My Loving Vigil Keeping
by Carla Kelly
Paperback, 400 pages
Expected Publication Date: August 14, 2012
by Cedar Fort Inc
Book Source: Netgalley
Book Summary from Goodreads: Della’s giving up all the comforts of bustling Salt Lake City to teach school in a rural coal mining camp. Little does she know, she may soon be giving up her heart as well. But when tragedy strikes in the Scofield Mine, Della’s life will be changed forever. Based on true events, this thrilling new romance from award-winning and bestselling author Carla Kelly is a must-read!
Cathy’s Review: Della is a school teacher in the year 1899, she has taught school for two years in Salt Lake City, on the west side. She is the niece of prominent attorney Karl Anders, she’s been raised by them since her father died in a mining accident when she was young, but she’s never felt as though she were a part of the family. She spontaneously decided to take a teaching job in the small mining community of Winter Quarters, which her Aunt Caroline especially doesn’t approve of. The town of Winter Quarters is far up the canyon and it’s a bit of a trial to get there, even by train. The coal cars coming out of the canyon have the right of way on the train tracks, so the trains must wait on a side line and they shake uncontrollably as the coal cars rush by. This is very startling to Della, she’s used to the big city, not to the life of a remote mining camp. It doesn’t help that the principal of the school, Miss Clayson doesn’t like her, or her curly hair! And her little house burned down right before her arrival, so Della has no where really to live. Things are looking hard, but then she meets the children and falls in love with them. But will the children be the only ones she falls in love with?

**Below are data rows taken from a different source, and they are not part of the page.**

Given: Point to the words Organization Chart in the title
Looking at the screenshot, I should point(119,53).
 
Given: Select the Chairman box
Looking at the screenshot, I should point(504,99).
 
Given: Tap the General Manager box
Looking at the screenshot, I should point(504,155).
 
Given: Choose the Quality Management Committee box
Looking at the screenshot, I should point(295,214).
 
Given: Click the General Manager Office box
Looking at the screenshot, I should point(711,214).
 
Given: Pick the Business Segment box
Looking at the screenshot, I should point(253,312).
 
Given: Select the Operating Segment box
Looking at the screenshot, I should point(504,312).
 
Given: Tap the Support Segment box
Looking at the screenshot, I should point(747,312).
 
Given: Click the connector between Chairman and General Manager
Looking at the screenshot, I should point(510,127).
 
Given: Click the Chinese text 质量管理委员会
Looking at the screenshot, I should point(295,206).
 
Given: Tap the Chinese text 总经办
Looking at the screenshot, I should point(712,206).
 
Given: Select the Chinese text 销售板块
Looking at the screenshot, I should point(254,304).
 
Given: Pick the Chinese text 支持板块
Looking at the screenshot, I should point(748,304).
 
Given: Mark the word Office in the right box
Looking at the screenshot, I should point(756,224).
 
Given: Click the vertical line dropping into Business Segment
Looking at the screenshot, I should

I LOVED this book, even 3 days after finishing it, I can’t stop thinking about Della and the story. This story is a bit of historical fiction with romance thrown in. I had never heard the story of the Winter Quarters mine, but I find myself thinking about it and about the good people that lived there and worked in the mine. The plot was engaging, I didn’t want to stop reading. I loved the characters. Carla Kelly’s books are amazing and this book was no exception to that. I hope that there is a sequel to this one, I would really love to find out what happened to the people that lived in Winter Quarters.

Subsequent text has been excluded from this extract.